For the last several decades we have been on an overdrive of performative environment where all the choices we make are either a byproduct or a sum total of the performance culture that has come to deeply engulf our work environment. At the onset of Culture of Performance, we were urged to develop our more extroverted persona, it also had a strong nudge to outshine in a newly inhabited world of competition. And it had come to give us a notion of what a successful life may mean and is. Quick learners, cultural fits, right attitude have all been used to figure out where you belong in the hierarchy of the fittest. So much so that we have codes and expectations of behaviors in all our settings. The way we behave, the things we say or things we don’t say are all part of a code book of a performative environment. One can trace the influence of this expectation in also the way people walk, speaking manners, eating etiquettes, you can differentiate the body language of confidence with not so confident people.

Culture of Performance leads us to a goal oriented society. We need to have clear explicit meanings, plain speech and directive candor. In a goal oriented culture, there is always a concrete objectivity and a timeline of start and finish. We believe that with clear goal, a good plan, solid skills, anything can be given a conclusive shape and there are clear winners and losers in Culture of Performance. With so much anticipated control, when things don’t go as per the exact plan, it gives rise to anxiety, depression, anger.

Now with the onset of pandemic, we could no longer just go on, rushing, and keep going. We were paused and forced to stay put. For a substantial period of time, we were pushed to have reflective times. From our can do, anything is possible times, we are now navigating a changing order. Our metrics are going through a dramatic shift. We are forced to reflect and think deeply on the choices we make, what is important to us and also what is truly in our control and what is not.

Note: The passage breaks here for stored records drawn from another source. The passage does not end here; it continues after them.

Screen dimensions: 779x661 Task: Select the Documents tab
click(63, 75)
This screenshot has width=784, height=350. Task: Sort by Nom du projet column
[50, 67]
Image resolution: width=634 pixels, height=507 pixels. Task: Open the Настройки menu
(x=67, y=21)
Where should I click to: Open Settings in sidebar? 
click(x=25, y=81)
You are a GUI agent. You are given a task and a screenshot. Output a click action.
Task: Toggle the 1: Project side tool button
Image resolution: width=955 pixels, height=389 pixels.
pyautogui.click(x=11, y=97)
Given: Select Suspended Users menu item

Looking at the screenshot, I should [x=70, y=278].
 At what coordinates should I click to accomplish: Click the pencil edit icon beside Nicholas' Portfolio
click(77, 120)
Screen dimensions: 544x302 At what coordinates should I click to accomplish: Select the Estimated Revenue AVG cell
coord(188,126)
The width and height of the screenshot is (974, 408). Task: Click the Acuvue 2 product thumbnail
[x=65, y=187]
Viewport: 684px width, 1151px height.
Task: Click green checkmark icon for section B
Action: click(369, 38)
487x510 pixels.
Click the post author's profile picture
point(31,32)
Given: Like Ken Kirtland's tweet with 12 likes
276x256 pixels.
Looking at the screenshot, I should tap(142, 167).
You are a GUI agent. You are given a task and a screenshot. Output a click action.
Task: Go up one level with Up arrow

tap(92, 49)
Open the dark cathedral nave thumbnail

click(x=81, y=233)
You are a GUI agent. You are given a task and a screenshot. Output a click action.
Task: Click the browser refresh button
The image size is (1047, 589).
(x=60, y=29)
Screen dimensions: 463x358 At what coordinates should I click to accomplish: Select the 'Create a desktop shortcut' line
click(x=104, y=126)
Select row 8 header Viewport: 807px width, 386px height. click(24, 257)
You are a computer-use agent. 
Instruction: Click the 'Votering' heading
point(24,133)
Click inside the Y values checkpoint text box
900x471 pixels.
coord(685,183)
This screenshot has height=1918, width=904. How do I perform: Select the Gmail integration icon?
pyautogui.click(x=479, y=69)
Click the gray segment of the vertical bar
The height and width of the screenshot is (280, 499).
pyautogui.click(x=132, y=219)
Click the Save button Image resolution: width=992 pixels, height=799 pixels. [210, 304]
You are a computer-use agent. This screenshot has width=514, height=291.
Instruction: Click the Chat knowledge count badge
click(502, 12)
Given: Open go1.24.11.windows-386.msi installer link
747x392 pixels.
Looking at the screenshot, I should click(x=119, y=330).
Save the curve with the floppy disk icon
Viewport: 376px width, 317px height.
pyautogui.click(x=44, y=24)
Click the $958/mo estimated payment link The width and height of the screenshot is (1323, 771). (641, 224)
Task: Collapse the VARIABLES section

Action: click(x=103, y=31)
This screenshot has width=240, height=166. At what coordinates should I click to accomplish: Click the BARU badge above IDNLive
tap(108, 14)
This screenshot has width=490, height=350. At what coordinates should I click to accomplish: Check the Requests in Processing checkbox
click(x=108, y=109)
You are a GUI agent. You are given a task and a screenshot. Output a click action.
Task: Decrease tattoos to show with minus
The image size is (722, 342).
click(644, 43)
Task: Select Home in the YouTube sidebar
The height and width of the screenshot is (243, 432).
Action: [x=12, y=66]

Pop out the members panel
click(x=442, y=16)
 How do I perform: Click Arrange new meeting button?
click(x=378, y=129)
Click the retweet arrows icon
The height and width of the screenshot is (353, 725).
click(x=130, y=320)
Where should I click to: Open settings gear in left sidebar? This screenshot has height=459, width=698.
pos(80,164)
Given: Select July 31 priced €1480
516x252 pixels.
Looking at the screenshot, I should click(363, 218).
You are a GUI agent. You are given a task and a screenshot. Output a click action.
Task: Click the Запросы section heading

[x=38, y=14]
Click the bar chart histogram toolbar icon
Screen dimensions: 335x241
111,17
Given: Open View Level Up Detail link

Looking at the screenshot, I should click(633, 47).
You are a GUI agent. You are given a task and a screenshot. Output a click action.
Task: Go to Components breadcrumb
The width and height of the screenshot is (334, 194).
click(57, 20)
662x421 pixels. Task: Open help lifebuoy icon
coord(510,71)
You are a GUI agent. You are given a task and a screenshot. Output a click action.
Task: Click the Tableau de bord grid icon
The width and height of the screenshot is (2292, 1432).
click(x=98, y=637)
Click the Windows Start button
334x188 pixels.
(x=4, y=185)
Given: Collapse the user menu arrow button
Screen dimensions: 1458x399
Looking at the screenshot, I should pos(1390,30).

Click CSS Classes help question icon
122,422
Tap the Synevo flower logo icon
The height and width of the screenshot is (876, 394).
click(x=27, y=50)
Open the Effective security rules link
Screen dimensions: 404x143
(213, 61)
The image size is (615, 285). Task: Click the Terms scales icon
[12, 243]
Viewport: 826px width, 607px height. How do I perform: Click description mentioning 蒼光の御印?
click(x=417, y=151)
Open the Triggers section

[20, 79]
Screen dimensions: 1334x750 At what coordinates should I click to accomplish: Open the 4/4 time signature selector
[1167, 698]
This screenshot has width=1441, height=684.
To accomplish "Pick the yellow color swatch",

Culture of Reflection puts our can-do attitude (predominantly American extreme optimism which also I loved) into a challenging spot. We are realizing not all issues can be simply solved merely with an operational approach. Our pragmatic approach typifies how we go about solving problems and our contemplative approach gives us tools to look at problems and solutions with new perspective and sometimes completely new lens. It is less about control than about acceptance in solving. For a long time, because we introduced the idea of function and productivity, we had also introduced the idea of dysfunction and unproductivity. A lot of art and meandering can happen in a non-competitive environment without the parameters of timelines and anticipated outcomes. Performance anxiety doesn’t bode well with our flow of exploration of the unknown and unrevealed. Reflective time is an imaginative act or a period and one cannot measure it clearly. The minute you can measure it, it is no longer a rumination. Just how vulnerability is defenseless and cannot be programmed. This leap from performative environment to a reflective one entails a loss of control and which is exactly what we are conditioned to not do. Social order and codes are built around this restrain and each time there is a threat to this order, we perceive chaos in an otherwise perceived control.

We have moved from our industrial times, a long time ago, where, faster, efficient and more was better. Pandemic has been a disruption to this machine. Earlier, we just didn’t have the time and patience for open-ended reflection but now it has been made available to us. Creativity and creative explorations challenges us to seek a different pace, path and walk towards the ungraspable and rip open the confines of rational productive environment.